I’ve been censored many times. When I am completely honest with myself, however, I realize that some of those instances were not actually censorship but were forms of editorial discretion. Other instances were simply attempts by propagandists to downplay the truth.
Examples:
Editorial Discretion: When CommonDreams.org failed to respond to my article from 2003, it was making a decision that what I had to say was, for them, more of a nightmare than a shared dream. CommonDreams.org had published other articles that could be seen as related to 9/11 truth, but my approach was not to the editor’s liking. In response, I did not begin a public campaign against them but instead found many other sites to publish my articles.
Censorship: A leading alternative news site that regularly publishes 9/11 truth stories rejected one of my articles in late 2008, despite the fact that I had published there before. The editor responded very emotionally to the article, and suggested that it “attacked solid progressives.” The editor’s response was itself a great demonstration of what the article conveyed — that people have built-in mechanisms which keep them from seeing truth. In any case, I did not start a public campaign against the site and would never have thought of wasting my time and energies doing so. That’s because my goal is to reveal and communicate the truth.

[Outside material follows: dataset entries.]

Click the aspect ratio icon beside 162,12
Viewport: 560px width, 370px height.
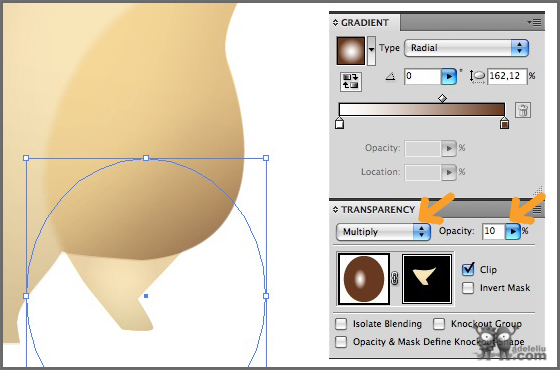tap(478, 76)
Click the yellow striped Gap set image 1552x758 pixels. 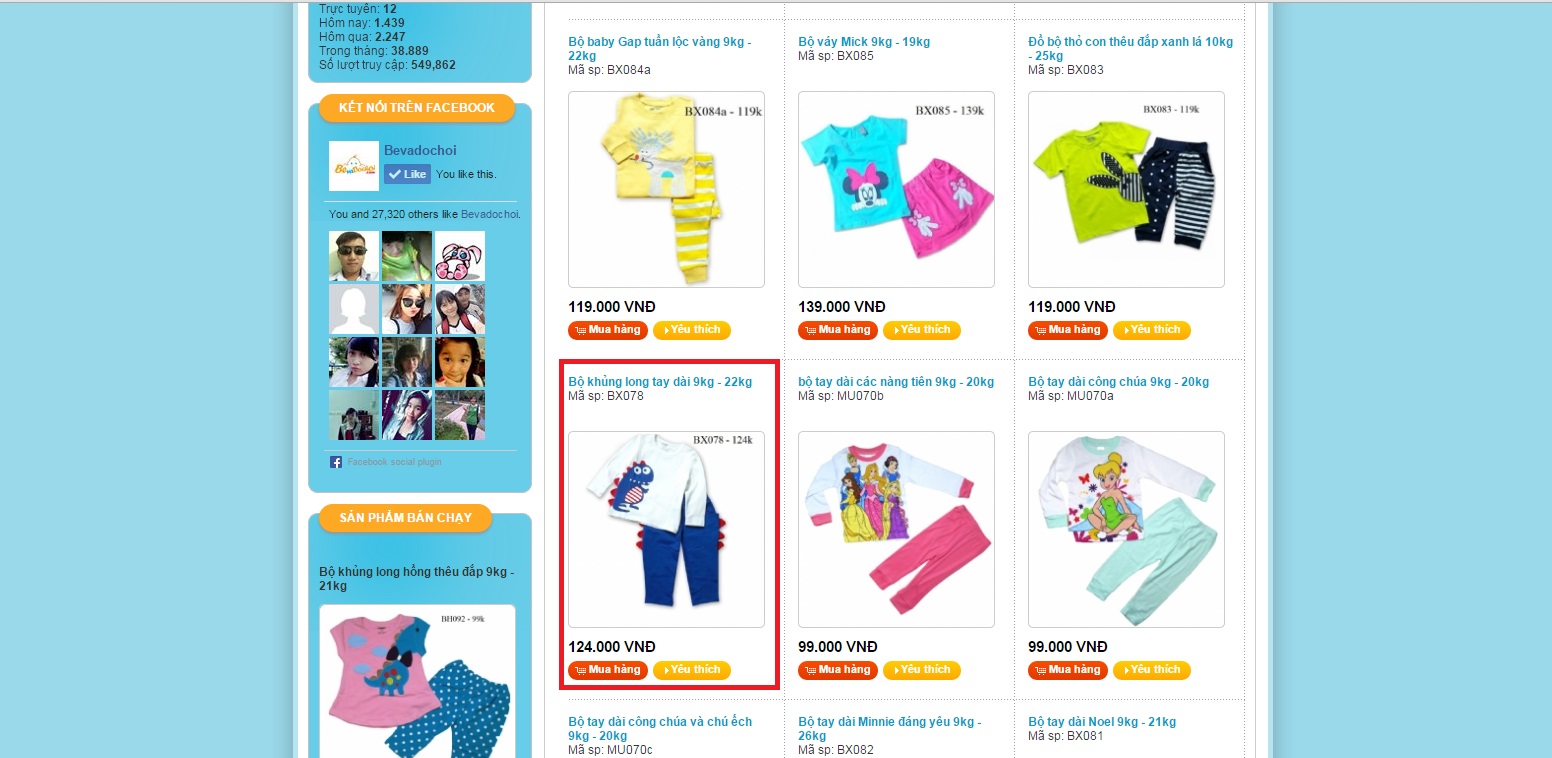point(666,189)
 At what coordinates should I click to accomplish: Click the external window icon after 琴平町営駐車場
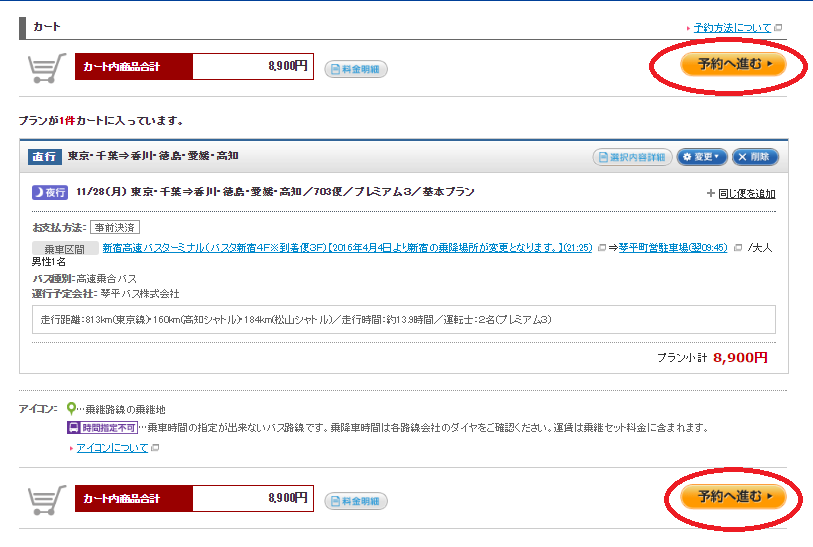click(x=738, y=247)
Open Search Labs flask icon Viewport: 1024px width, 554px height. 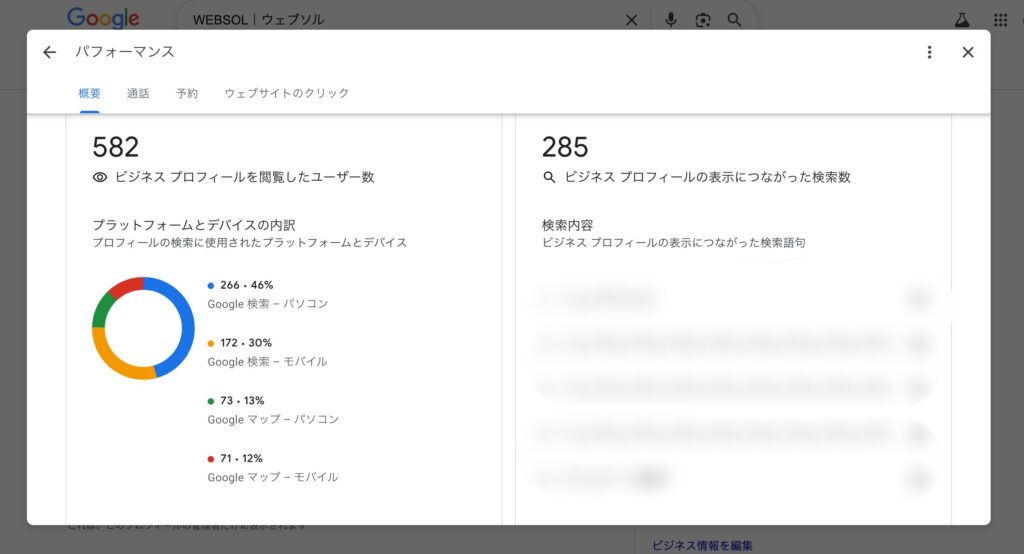[x=962, y=20]
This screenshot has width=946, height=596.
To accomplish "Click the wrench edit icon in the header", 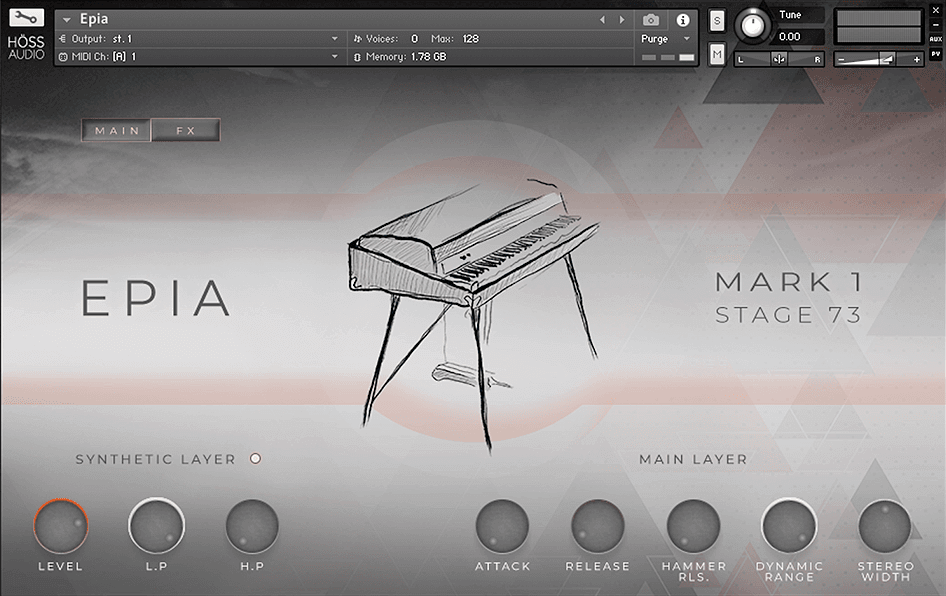I will click(24, 18).
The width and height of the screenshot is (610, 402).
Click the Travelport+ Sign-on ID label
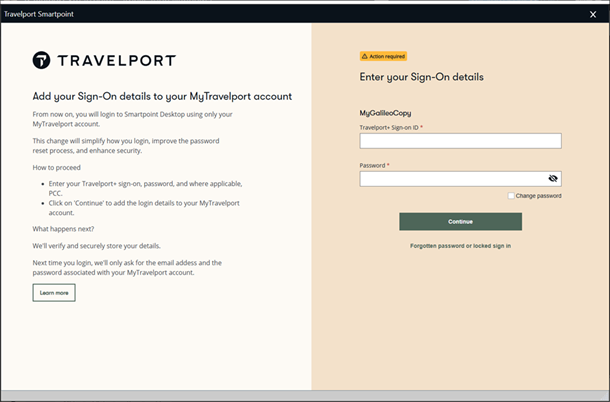[390, 127]
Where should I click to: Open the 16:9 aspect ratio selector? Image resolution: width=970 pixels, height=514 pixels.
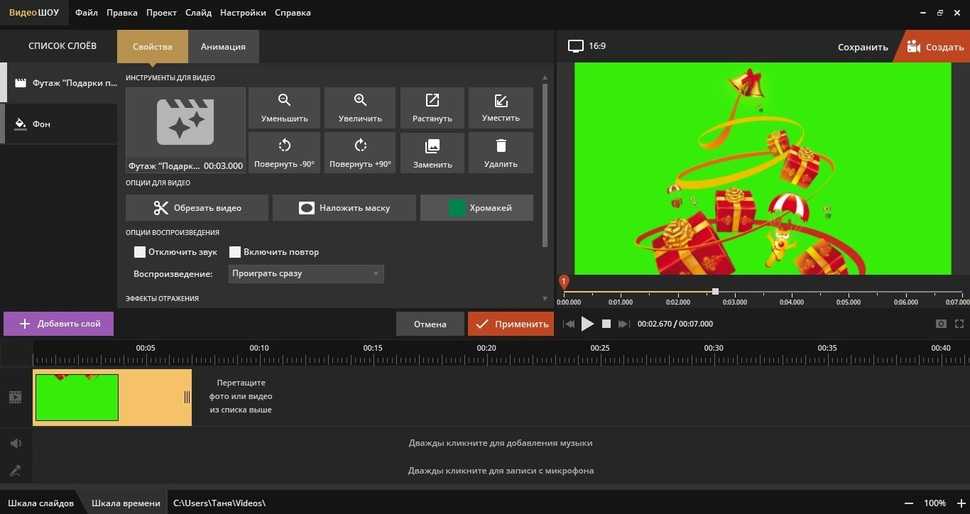tap(587, 46)
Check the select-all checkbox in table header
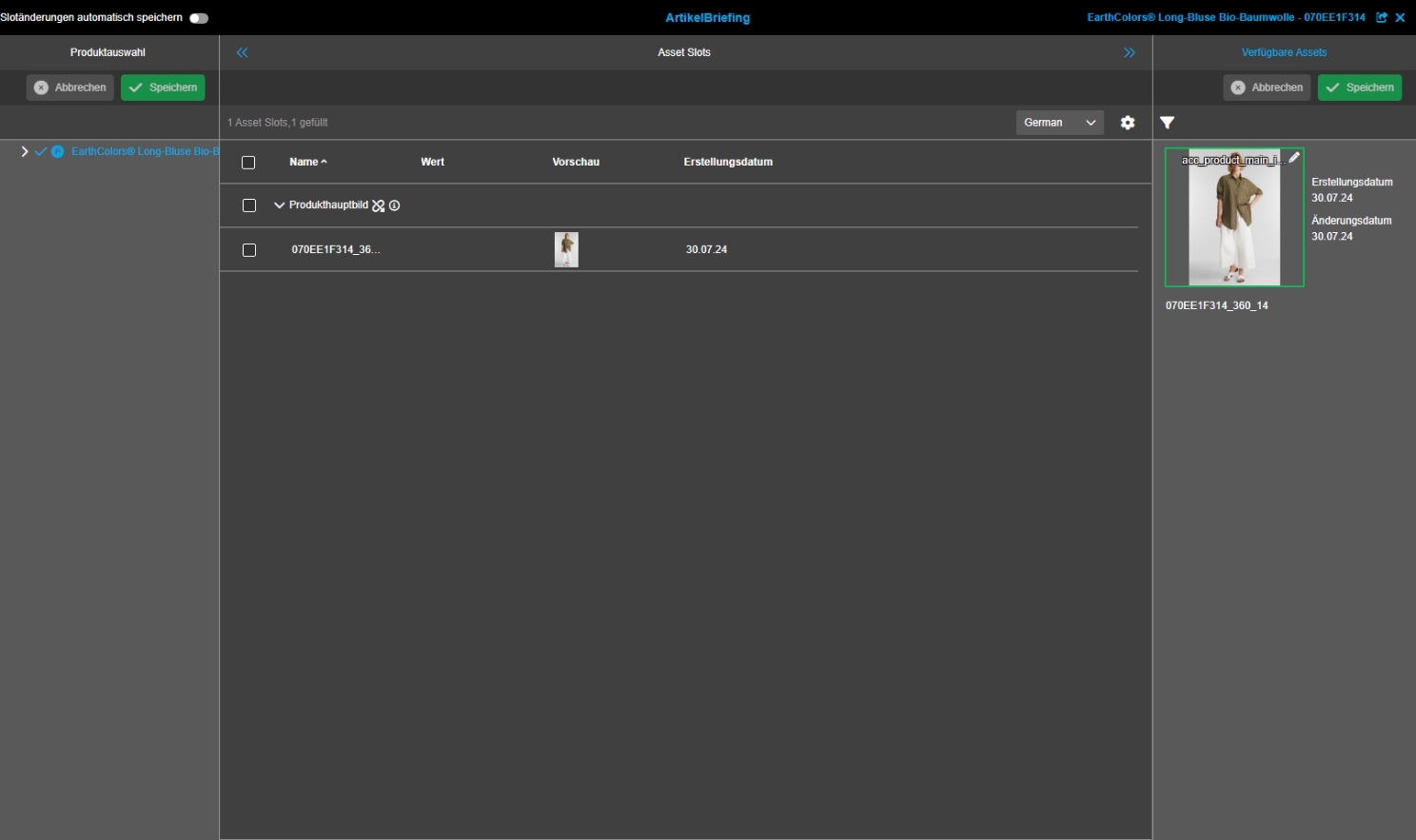The image size is (1416, 840). pyautogui.click(x=248, y=163)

Propaganda: When, in 2007, Wikipedia promoted highly dubious sources like “Mark Roberts” in an attempt to smear me, yet on the exact same subjects openly ignored sources like The New York Times and Underwriters Laboratories, that was not censorship, it was propaganda. But again, I did not start a campaign against Wikipedia nor did I try to strike back at the site despite the fact that it was intentionally working to defeat the truth.
I’ve found that, in nearly all cases, when faced with editorial discretion, censorship or propaganda, people will find other venues to share their information when they are not successful at one site. Again, that is because they seek to reveal the truth, not simply to commandeer one particular venue. Others, however, are curiously vindictive.